I hope you get some business from the show!


----------



## dennis1949 (Jan 25, 2009)

Re: Onsight Service

I went to the Huntsville Al. rv show. Very few people there and not many rigs or vendors. Was disappointed


----------



## DL Rupper (Jan 25, 2009)

Re: Onsight Service

The onsight RV mobile service here in Fredericksburg, TX has been out to the RV park about every other day.  Plus there are two more big RV parks in town.   I don't know what the labor rate is, but they seem to be getting all the work they want.  I just hope I don't need their assistance.  

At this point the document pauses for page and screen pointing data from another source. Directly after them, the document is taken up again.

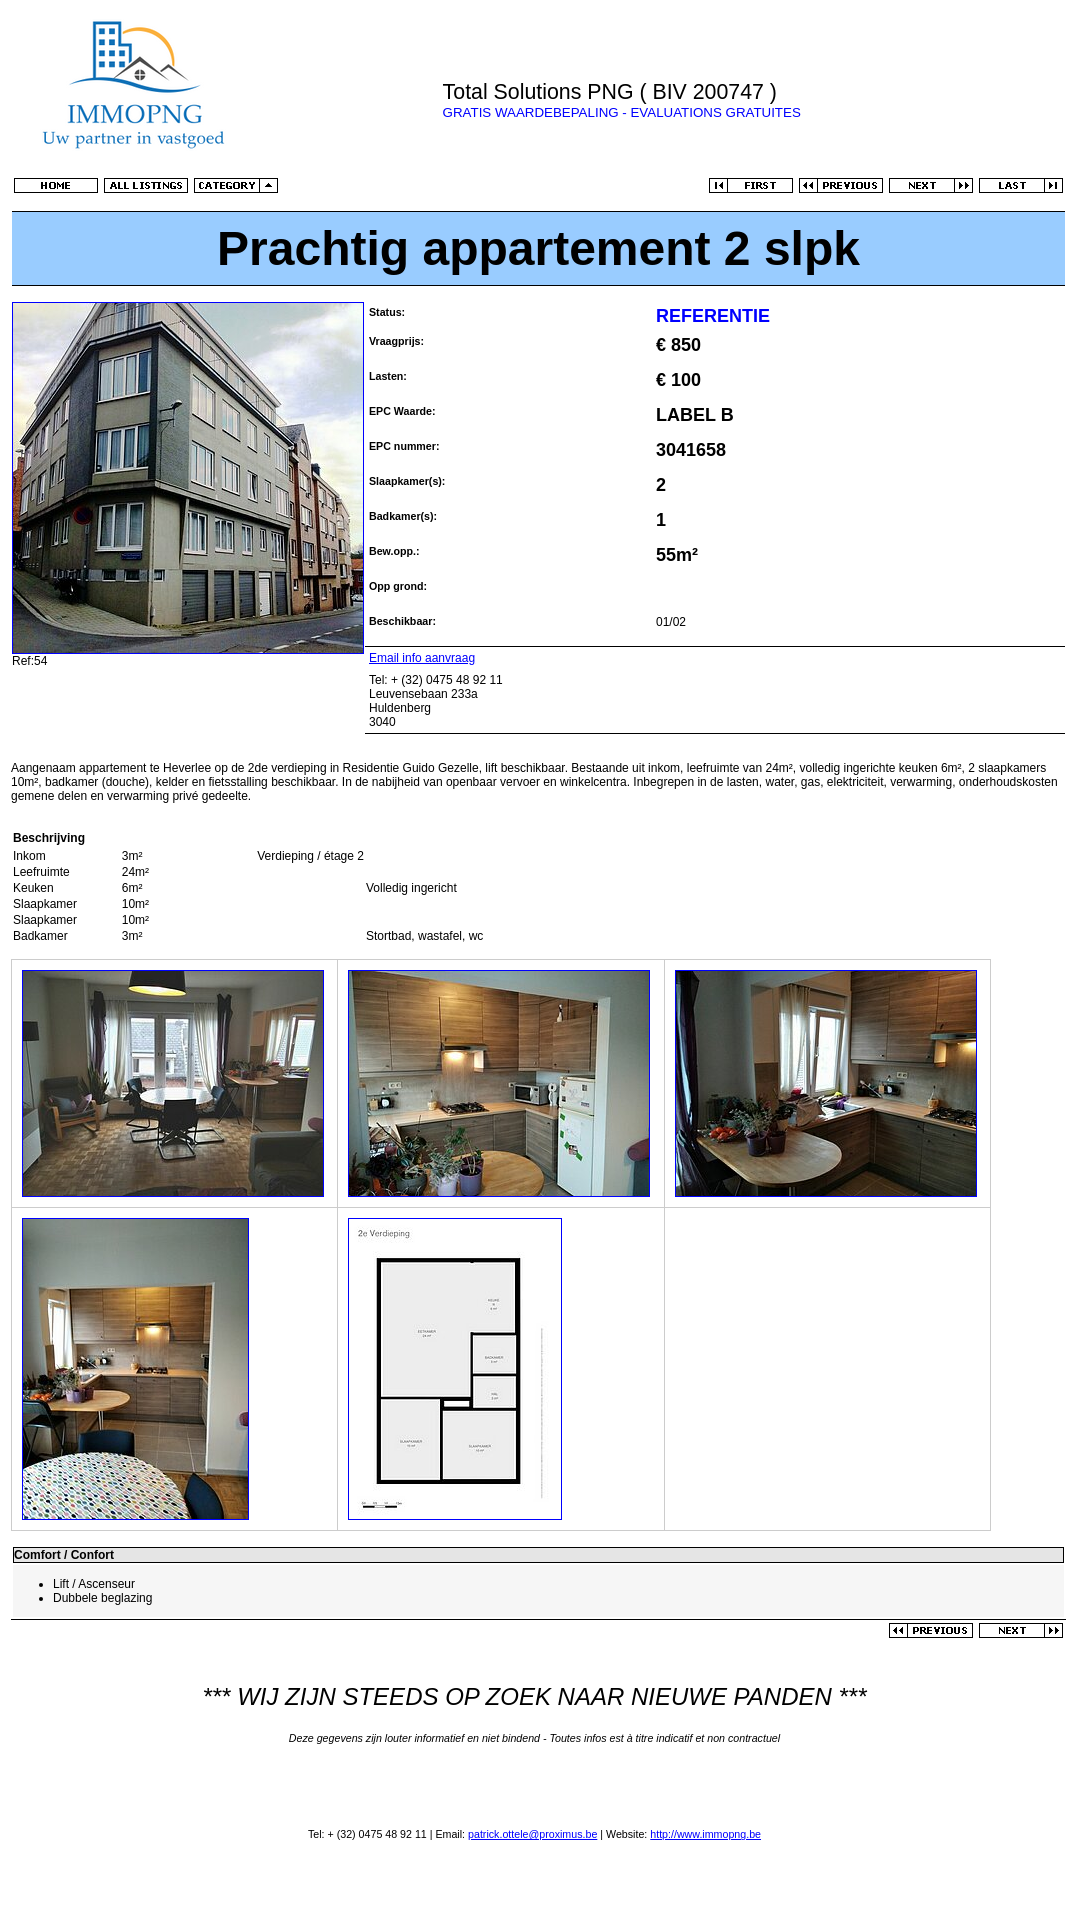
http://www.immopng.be (705, 1834)
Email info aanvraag (422, 658)
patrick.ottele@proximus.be (532, 1834)
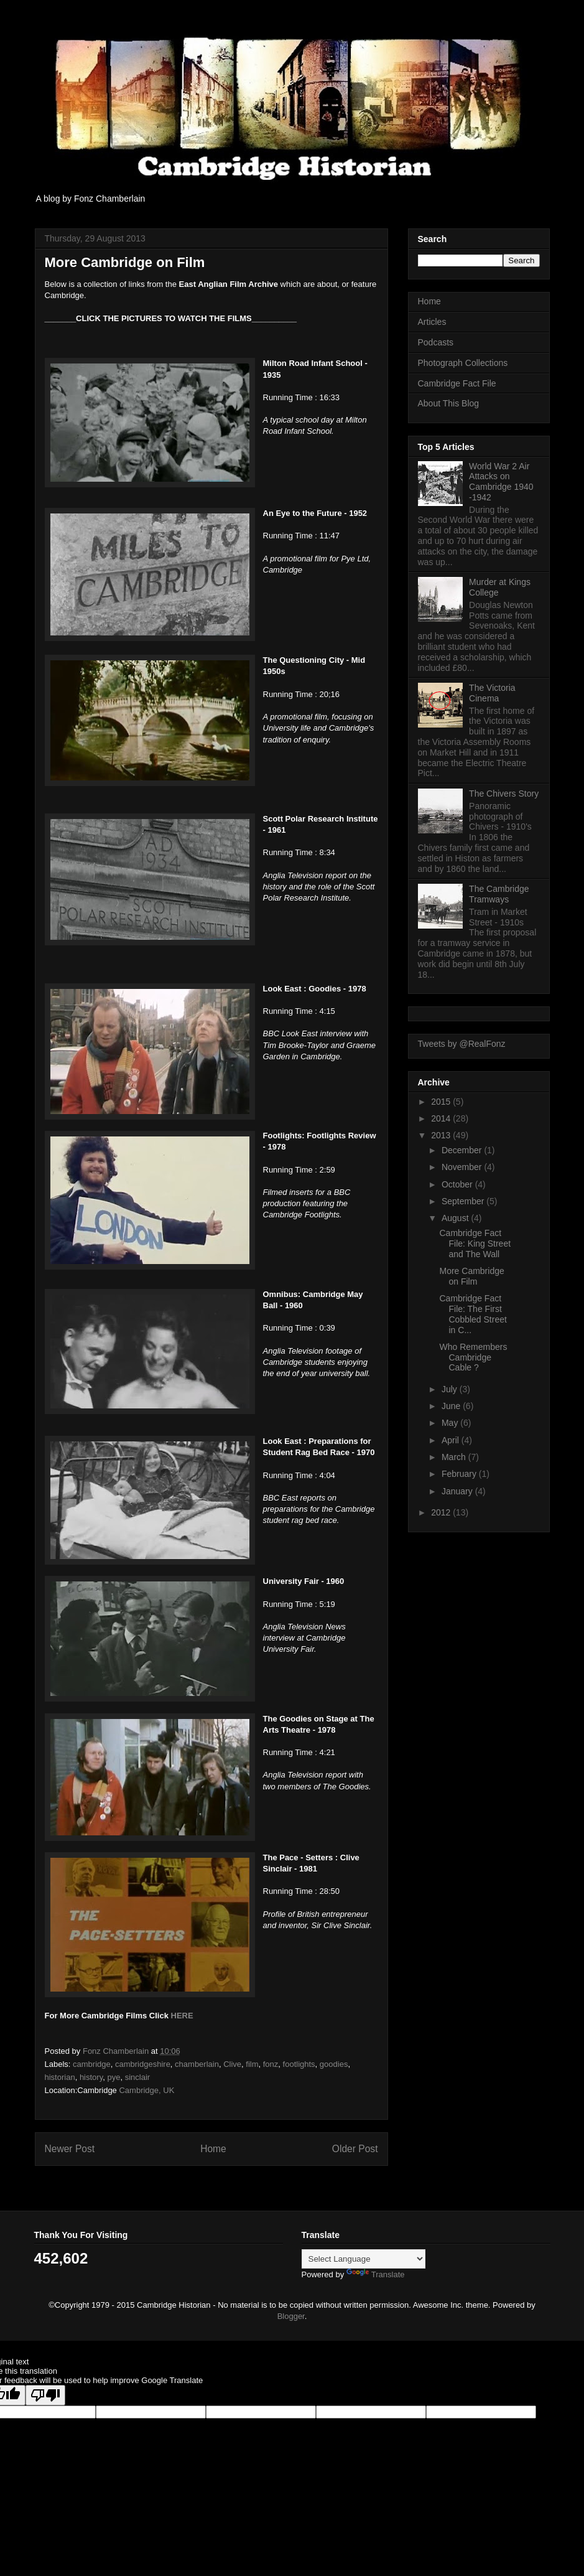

There aren't any RV shows around here.  We are getting bored.  Been here too long.  We need to get "on the road" soon.   :laugh:


----------



## utmtman (Jan 25, 2009)

Re: Onsight Service

Hope you get some business from the cards Rod.   There are two mobile rv services here locally and two or three more down in Quartzsite.   Didnt ever see a camping world booth at the rv show here.


----------



## Grandview Trailer Sa (Jan 25, 2009)

Re: Onsight Service

A couple of weeks ago I went to the Greensboro show.  Not as many vendors as usual and I saw at least 4 trailers that I had seen LAST year.  Never sold.  I looked at production dates and some were made in May-June of 2007.  I did not really study MH's.  What got me was there really were no big deals on these "old" new units.


----------



## H2H1 (Jan 25, 2009)

Re: Onsight Service

Hey Rod I also picked up some playing cards from CAMPING  WORLD at the Atlanta RV show. Also Ken there a few reruns on old units that hasn't sold in the past year. Rod we have a mobile RV tech here. His rate is $85.00 flat rate no sur-charge on fuel. I can say if it broken he (DAVE) CAN FIT IT, I have used him many times as I am always breaking thing. :laugh:  :laugh:  :laugh:


----------



## brodavid (Jan 25, 2009)

Re: Onsight Service

HEY ROD, what did you say was on the ground around your place??
Just picking, spent time in Alaska when I was younger, alot younger

The locals down here still have some 2007 and saw a 2006 on sale with just 1100 miles on it. the distance from the factory,
but not to many deals,

also Rod it will be in the 60-70 later this week

brodavid


----------



## H2H1 (Jan 25, 2009)

Re: Onsight Service

Now Bro Dave he will heading that way. The last time I spoke with him it snowing and cold as the dickin in TN, and he can't stand the cold.


----------



## brodavid (Jan 26, 2009)

Re: Onsight Service

As long as I do not have to wash and wax his rig,
It was 39 last night and hope to get to 60 today


----------



## H2H1 (Jan 26, 2009)

Re: Onsight Service

Oh WELL BRO DAVE ,that is what he is looking for, you know free labor :clown: . He would try to get u to do the roof :laugh:  :laugh:  :laugh: .Rod u know I just  JKU.


----------



## brodavid (Jan 27, 2009)

Re: Onsight Service

Hope he has a lift.  jk


----------